Postgres is happier with sequence ID's, but keeping Postgres happy isn't the only design goal. It does well enough for all practical purposes if you need randomness.
> Postgres is happier with sequence ID's, but keeping Postgres happy isn't the only design goal.
It literally is the one thing in the entire stack that must always be happy. Every stateful service likely depends on it. Sad DBs means higher latency for everyone, and grumpy DBREs getting paged.
> Random UUID's are super useful when you have distributed creation of UUID's, because you avoid conflicts with very high probability and don't rely on your DB to generate them for you
See Snowflake IDs for a scheme that gives you the benefit of random UUIDs but are strictly increasing. Which is really UUIDv7 but fits in your bigint column. No entropy required.
> So far my impression is that there are a whole lot of other things I need to worry about in Postgres before I spend time considering serial vs. random UUID vs. ordered UUID. Am I wrong here and this is something that really matters and you should invest more time in?
Like any sort of optimization I believe this will depend on your workload and what's important.
For me when I switched to UUIDv7 a few months ago, it was basically no effort to switch v4 to v7 on a relatively new system. I was observing much higher batch insertion latencies than I expected, and producing inserts that touch less of the btree on an index created a very noticeable reduction in insertion latencies. But my workloads and latencies may look nothing like yours. On amazon RDS instances with EBS volumes and relatively low memory, insertion latency stood out, so using strategies that reduce the number of disk blocks that are needed has an outsized performance impact.
This of course would produce different results on different hardware / system sizing.
While Postgres does not cluster table, uuids do affect indexes significantly, random insertion causes increased index slack which translates to cache bloat and thus longer traversal and lower cache residency.
> Am I wrong here and this is something that really matters and you should invest more time in?
Specifically, no - you don't need to worry about it. Reconfiguring your tables to use a different style of unique identifier if your tables have a unique identifier is a bit of a pain but no more so than any other instance of renaming a column - if you want to minimize downtime you add the new column, migrate data to the column, deploy code that utilizes the new column and then finally retire the old column. Even if the previous version of the table lacked any sort of unique key it is still possible to add one after the fact (it's a bit technically harder to properly keep them in sync but it is possible to do safely).

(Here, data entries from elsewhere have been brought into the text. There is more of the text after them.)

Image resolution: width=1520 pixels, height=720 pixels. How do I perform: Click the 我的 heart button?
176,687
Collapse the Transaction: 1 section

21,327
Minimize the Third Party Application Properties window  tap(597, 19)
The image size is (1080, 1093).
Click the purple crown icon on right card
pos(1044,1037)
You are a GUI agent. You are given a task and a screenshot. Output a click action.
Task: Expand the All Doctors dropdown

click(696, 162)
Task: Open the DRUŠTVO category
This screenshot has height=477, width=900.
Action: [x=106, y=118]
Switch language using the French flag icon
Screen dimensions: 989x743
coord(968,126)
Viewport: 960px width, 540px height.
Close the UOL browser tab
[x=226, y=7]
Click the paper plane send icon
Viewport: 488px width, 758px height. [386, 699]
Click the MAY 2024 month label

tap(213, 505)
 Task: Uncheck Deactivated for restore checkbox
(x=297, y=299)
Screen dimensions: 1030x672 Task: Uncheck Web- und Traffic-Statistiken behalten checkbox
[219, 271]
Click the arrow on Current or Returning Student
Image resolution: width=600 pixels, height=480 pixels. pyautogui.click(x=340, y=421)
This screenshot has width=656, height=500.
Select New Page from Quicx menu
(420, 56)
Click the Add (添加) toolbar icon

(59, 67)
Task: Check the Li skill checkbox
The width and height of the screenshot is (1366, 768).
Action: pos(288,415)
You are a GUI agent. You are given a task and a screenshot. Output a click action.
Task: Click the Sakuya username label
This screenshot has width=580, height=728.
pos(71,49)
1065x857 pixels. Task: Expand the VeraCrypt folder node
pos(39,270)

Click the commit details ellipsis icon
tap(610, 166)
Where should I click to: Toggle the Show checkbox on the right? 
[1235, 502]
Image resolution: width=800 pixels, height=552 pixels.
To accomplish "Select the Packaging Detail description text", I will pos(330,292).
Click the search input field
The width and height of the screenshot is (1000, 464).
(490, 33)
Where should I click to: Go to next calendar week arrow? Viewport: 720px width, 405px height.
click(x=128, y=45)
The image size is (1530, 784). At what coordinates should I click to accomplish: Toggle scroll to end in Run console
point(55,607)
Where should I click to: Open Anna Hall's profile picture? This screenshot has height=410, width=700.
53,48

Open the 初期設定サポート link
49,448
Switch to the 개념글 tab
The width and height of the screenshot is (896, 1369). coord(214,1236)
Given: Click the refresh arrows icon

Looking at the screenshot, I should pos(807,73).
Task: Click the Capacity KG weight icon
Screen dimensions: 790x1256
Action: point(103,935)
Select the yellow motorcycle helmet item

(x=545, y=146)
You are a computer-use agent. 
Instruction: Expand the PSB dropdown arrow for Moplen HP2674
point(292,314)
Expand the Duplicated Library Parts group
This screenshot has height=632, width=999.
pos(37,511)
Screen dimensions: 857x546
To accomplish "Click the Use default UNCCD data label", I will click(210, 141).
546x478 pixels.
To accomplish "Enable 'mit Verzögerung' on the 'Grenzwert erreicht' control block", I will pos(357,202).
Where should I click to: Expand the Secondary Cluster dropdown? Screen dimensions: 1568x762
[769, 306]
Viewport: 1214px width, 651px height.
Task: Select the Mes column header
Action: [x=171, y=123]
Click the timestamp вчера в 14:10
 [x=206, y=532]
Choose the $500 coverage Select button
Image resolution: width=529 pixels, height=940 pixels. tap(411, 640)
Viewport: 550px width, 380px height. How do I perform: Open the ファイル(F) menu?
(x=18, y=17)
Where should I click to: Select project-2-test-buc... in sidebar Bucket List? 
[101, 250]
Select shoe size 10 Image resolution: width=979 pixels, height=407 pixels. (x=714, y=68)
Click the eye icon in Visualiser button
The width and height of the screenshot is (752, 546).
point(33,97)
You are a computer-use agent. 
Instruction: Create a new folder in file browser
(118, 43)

It's just a question of the cost of doing so and the benefits of it - I work in a system that exclusively uses integral keys and our data is such that we don't really suffer any downsides from that choice - if you're working in a larger system with less confidence in the security practices of other teams then avoiding sequential keys so that you have obscurity to fall back on if someone really drops the ball on real security isn't the worst idea... but I think the really compelling reason to prefer UUIDs is for the power of distributed generation... that really only applies to inherently decentralized or astoundingly large products though - and if your product eventually grows to astoundingly large you'll have plenty of time to switch first (probably the wake-up call will be closing in on running out of 4 bit serial unique keys).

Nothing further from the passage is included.